Mlxtend — Plotting Made Easier

Pratyaksh Bhalla
DataX Journal
Published in
10 min readMar 23, 2020
Photo by Luke Chesser on Unsplash

Introduction:

Every little bit and piece of Exploratory Analysis, Every step, and Every code written towards the modeling of a machine learning algorithm is completely based on the plots, graphs, and visualizations of the data set and features. Mlxtend makes that not only possible but extremely easy. Plots like category scatter plots, decision region plots, cumulative distribution functions and other complicated data visualizations are nothing more than features of the library that with few parameter definitions perform those complicated graphs in a few lines of code.
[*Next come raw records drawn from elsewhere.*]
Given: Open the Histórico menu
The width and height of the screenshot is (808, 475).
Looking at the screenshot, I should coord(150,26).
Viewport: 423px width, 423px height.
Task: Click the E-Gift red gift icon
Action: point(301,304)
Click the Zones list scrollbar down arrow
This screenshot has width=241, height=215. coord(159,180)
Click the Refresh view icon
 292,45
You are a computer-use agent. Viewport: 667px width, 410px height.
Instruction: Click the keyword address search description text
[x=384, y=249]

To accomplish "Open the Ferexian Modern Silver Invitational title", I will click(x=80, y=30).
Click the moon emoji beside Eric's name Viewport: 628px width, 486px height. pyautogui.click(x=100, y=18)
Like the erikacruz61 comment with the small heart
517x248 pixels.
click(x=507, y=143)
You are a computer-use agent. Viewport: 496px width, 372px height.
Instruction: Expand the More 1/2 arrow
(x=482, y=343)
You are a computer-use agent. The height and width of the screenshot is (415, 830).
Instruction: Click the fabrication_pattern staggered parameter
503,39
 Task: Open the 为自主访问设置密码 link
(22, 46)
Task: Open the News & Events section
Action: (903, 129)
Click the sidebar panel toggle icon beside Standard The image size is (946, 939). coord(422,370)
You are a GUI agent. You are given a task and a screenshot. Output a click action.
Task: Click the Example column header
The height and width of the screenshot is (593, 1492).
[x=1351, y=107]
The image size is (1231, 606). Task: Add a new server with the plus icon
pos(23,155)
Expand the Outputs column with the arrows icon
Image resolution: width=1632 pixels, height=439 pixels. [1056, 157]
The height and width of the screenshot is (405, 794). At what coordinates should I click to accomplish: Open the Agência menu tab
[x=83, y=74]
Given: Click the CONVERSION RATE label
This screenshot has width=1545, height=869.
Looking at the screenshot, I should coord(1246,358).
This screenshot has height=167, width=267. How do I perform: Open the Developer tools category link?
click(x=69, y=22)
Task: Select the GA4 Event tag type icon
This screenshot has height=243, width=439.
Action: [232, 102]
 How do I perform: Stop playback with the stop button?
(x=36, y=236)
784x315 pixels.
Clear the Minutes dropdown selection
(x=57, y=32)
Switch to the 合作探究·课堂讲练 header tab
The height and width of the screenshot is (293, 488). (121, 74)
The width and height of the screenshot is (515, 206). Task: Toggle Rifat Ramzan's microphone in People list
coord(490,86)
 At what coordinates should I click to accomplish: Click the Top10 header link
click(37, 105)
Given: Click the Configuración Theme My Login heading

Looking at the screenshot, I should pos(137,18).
For the complete documentation of the Mlxtend.plotting library, click here

We will be going through the following plots in this article but the mlxtend library has its grasps beyond this article and the plots stated here we would encourage you to go ahead and take a look in those plots as well. This is an extremely underused library but it is extremely helpful. We promise!!

Lets Begin:

category_scatter:

This is a scatter plot with category influence, it plots the various data points with their respective categories.

import pandas as pd
from io import StringIO
csvfile = """label,x,y
class1,10.0,8.04
class1,10.5,7.30
class2,8.3,5.5
class2,8.1,5.9
class3,3.5,3.5
class3,3.8,5.1
class1, 10.0, 5.5
class 2, 10, 6.3
class1, 7.9, 5.2
class3, 1.2, 5.9
class3, 10.0,0.3
class1, 7.2, 0.4
class2,5.0, 0.2
class1, 5.0, 7.0
class2, 10, 0.9
class3, 10, 8.9
class2, 5.3, 1.9
class1, 2.0, 9.8
class3, 3.0, 4.2
class1,12.0,9.04
class1,4.5,6.30
class2,6.3,3.5
class2,7.1,4.9
class3,8.5,2.5
class3,2.8,4.1
class1, 9.0, 4.5
class 2, 9.1, 9.3
class1, 8.2, 3.2
class3, 10.2, 1.9"""
df = pd.read_csv(StringIO(csvfile))
df

This is the making of the dataset and we will be filling in the parameters in the category_scatter() function

parameters:

  • x : str or int

DataFrame column name of the x-axis values or integer for the variables

  • y : str

DataFrame column name of the y-axis values or integer for the variables

  • data : Pandas DataFrame object
  • markers : str

Markers that are cycled through the label category.

  • colors : tuple

Colors that are cycled through the label category.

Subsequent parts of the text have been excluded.